DIRECTIONS ▸
What you write should be an exact repeat of the lines from the one with "Where should I" through the final line below, minus the pictures.

Saved data entries ▸
'''

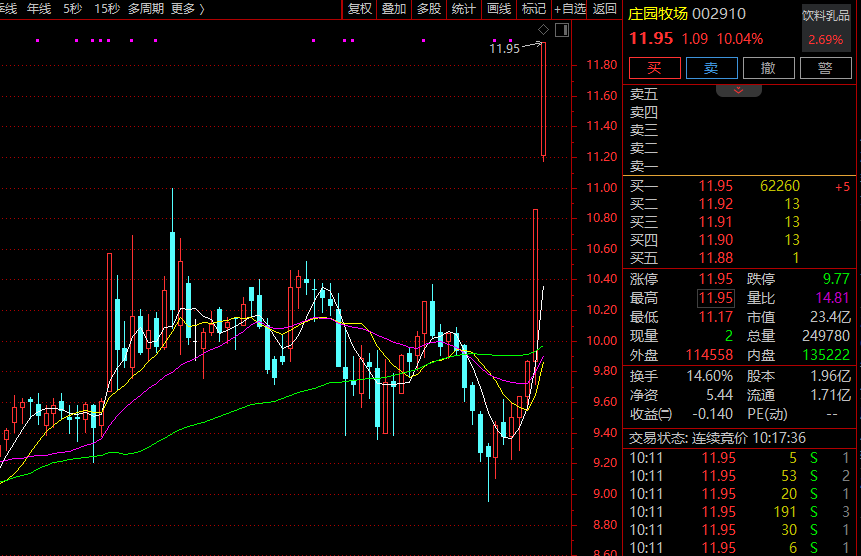Image resolution: width=861 pixels, height=556 pixels.
Task: Click the diamond marker icon above the chart
Action: click(x=543, y=30)
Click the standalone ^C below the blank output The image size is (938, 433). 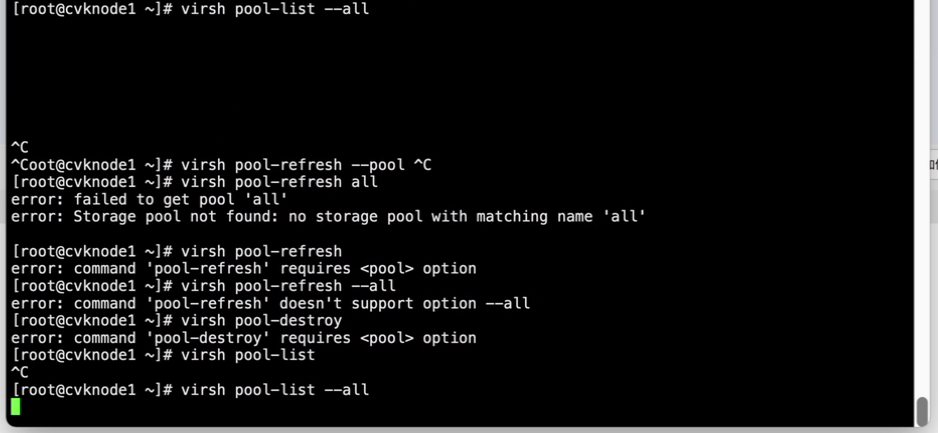[19, 147]
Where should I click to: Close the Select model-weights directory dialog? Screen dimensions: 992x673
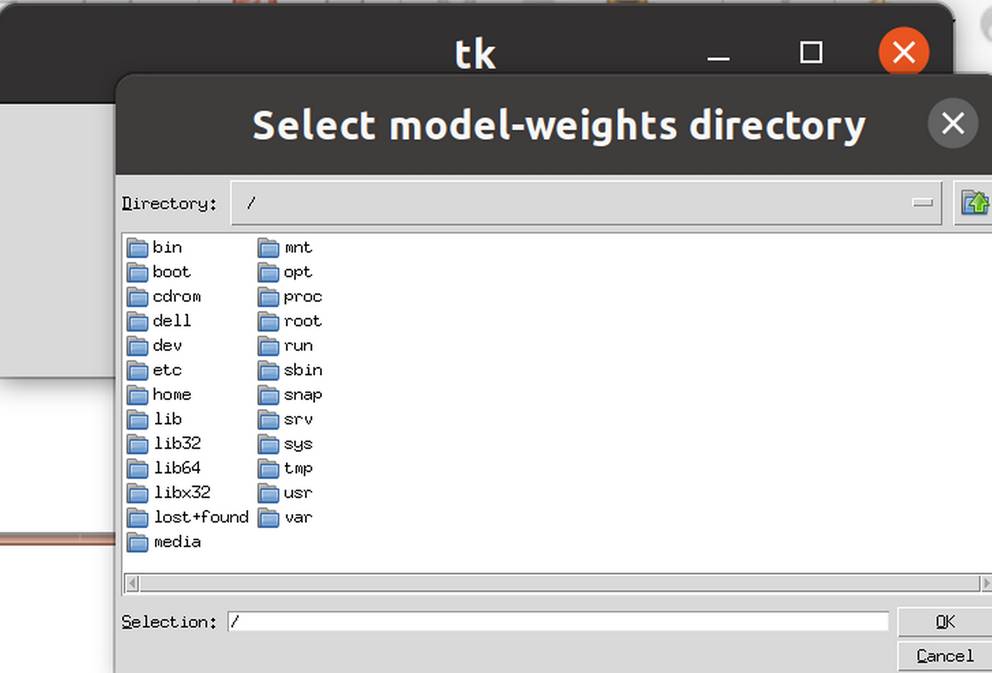[952, 123]
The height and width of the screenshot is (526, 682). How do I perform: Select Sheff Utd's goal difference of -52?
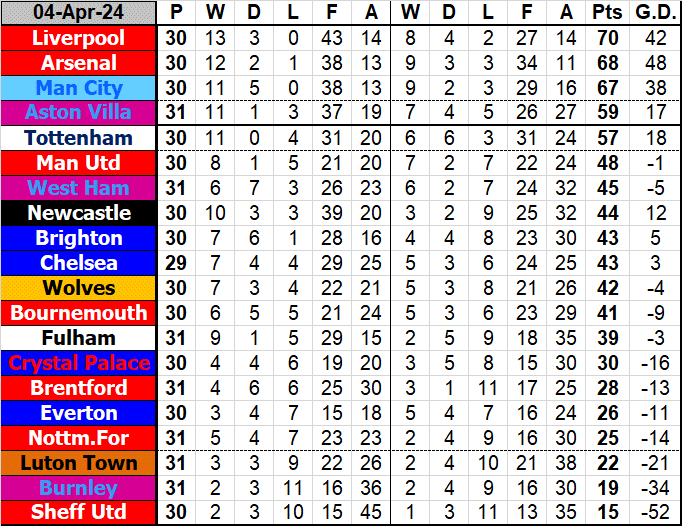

'''

WRITTEN ANSWER ▸
Where should I click to: Close the Select model-weights directory dialog? Screen dimensions: 992x673
[952, 123]
The height and width of the screenshot is (526, 682). How do I perform: Select Sheff Utd's goal difference of -52?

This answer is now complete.